Much of my ICJS work was based locally in Baltimore, where denominational study groups were engaged in a three-year study of the history and theology of Jewish-Christian relations. On the national level, ICJS sponsored the Christian Scholars Group on Christian-Jewish Relations. Both lay and clerical, academic and not, participants were engaged in the hard work of dredging up polemical texts and reevaluating their legacy for Christian self-understanding. The power of this metanoia struck a deep chord, and I began to ponder why the burden of wrestling with the adversus judaeos tradition and its sad history rested completely on Christian shoulders. 

What followed in 1991 were a series of extensive, weighty conversations about convening a group of Jewish scholars to investigate the history of Jewish-Christian relations. The result was the Jewish Scholars Project (JSP), chaired by my teacher and colleague, Rabbi Dr. Michael Signer. After a few academic-style sessions of reading and discussing scholarly papers, the group decided to produce a more accessible theological result with broader appeal, and the idea of the public statement, Dabru Emet, was born.

The process of confronting how Judaism had been profoundly shaped by Jewish historical encounters with Christians exposed profound internal differences among Jewish scholars. This rift within the Jewish community is not new; it has been ever-expanding since the Enlightenment. The divide is not merely sociological, cultural, or intellectual, but deeply theological. It is rooted in the biblical myth of Jewish impermeability, which asserts the view of an essentialist core to Judaism that has consistently repelled and resisted outside influences. Dabru Emet, by acknowledging that Jewish-Christian historical interaction has had an impact on Judaism, took the side of modern historiography in this debate.

Because of this unstated historiographic commitment, certain claims of Dabru Emet were unacceptable to Jews whose weltanschauung is rooted in theology (or philosophy) and tradition rather than scientific historical method. Two affirmations in particular evoked heated debate: (1) Jews and Christians worship the same God; and (2) Nazism was not a Christian phenomenon. A few of these debates were addressed in the two volumes that followed the publication of Dabru Emet: Irreconcilable Differences?: A Learning Resource for Jews and Christians (2001) and Christianity in Jewish Terms (2002). Other debates were aired in op-eds, sermons, and public pronouncements. Much of the controversy fell along denominational lines, with Orthodox Jews demurring and the liberal movements assenting.

The first statement is an ontological assertion about the reality named God that Jews and Christians worship. It is not about the way that divine entity is worshiped, imagined, or described, nor is it about what “God” has professedly done in the course of human history. As an unverifiable ontological statement, it is best understood as a belief. That this belief was perceived as threatening the inviolability of the Jewish-Christian boundary mentioned above can be seen in the analysis provided by Jon D. Levenson: “the strategy Dabru Emet takes—stressing (or inventing) commonalities at the expense of mutually exclusive structures and truth-claims—makes syncretism and conversion seem much less dangerous” (24-25).

__INSTRUCTION__
In the excerpt about Dabru Emet above, who chaired the Jewish Scholars Project?

__DATA SECTION__
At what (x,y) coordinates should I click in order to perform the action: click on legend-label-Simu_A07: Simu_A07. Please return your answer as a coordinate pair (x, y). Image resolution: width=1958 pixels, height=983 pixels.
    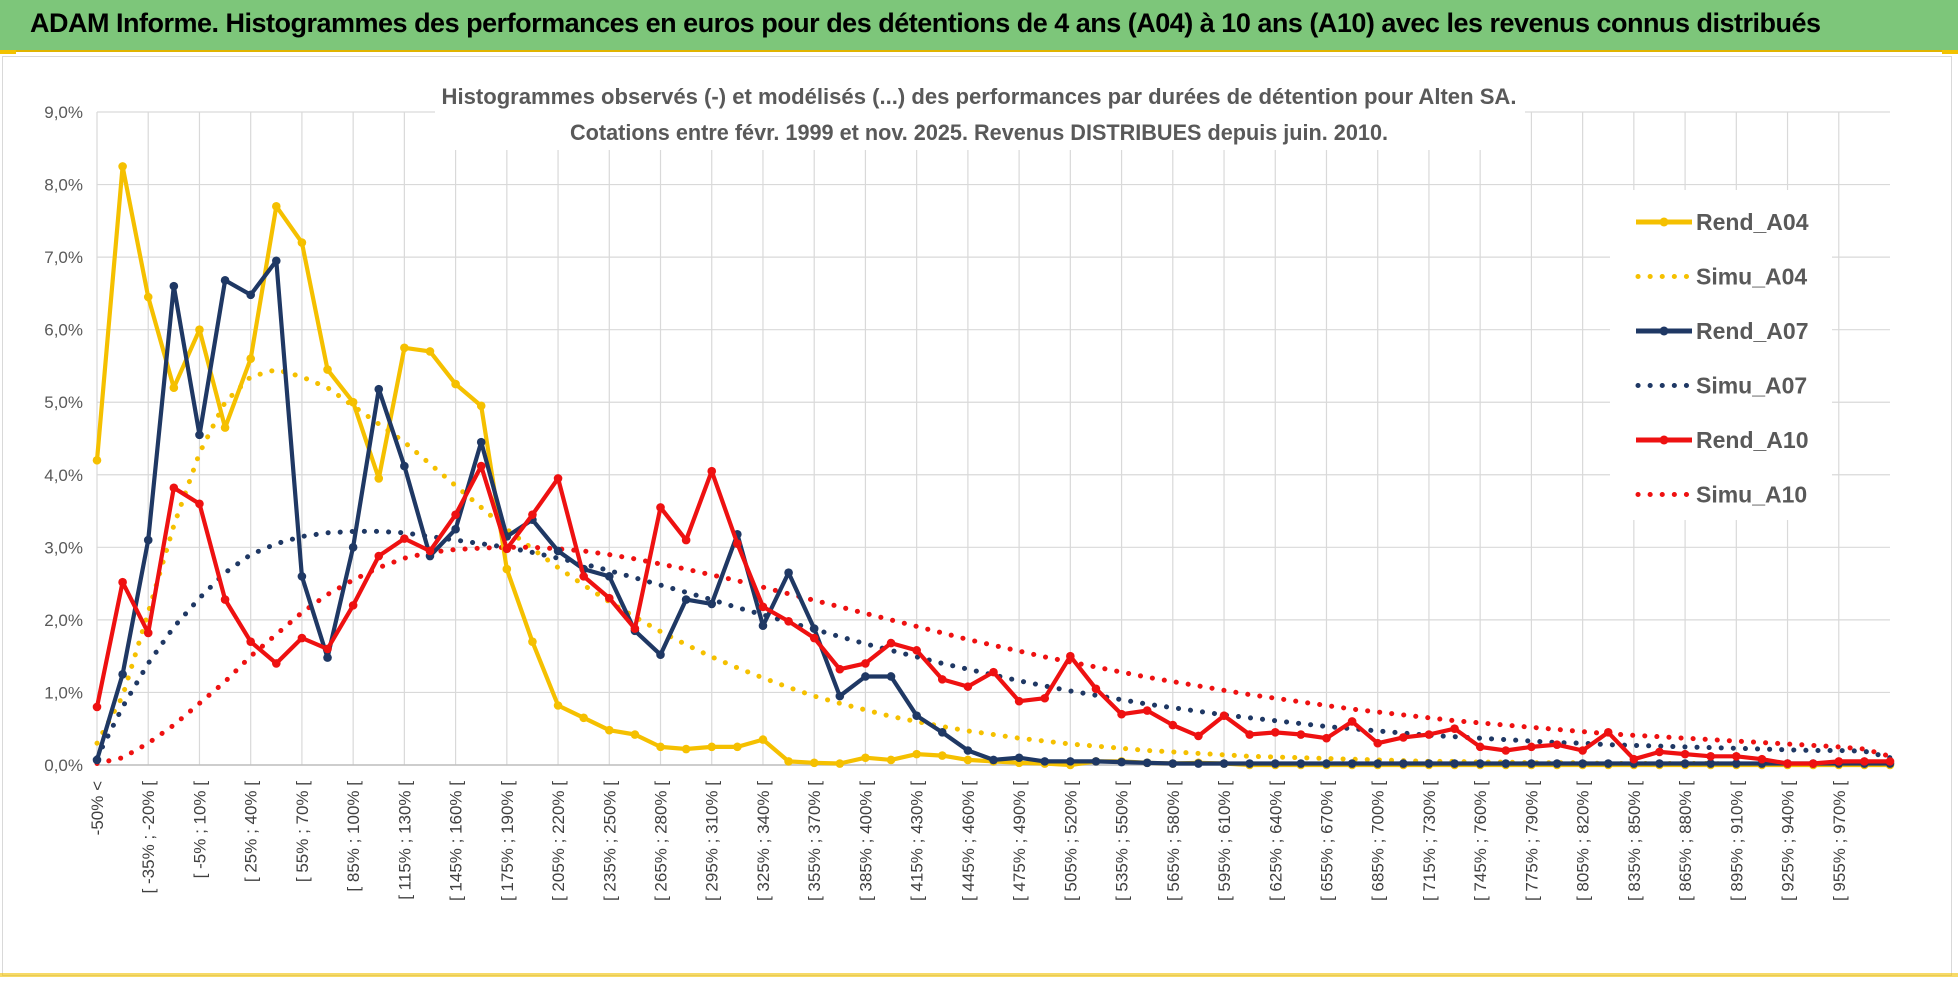
    Looking at the image, I should click on (1752, 386).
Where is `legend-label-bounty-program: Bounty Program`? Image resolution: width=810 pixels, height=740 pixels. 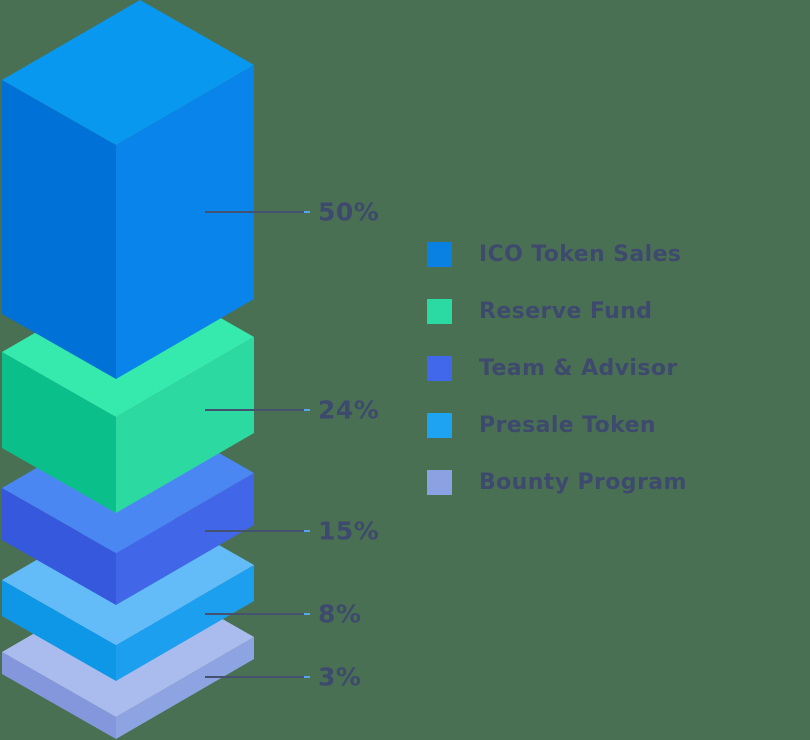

__ANSWER BELOW__
Rabbi Dr. Michael Signer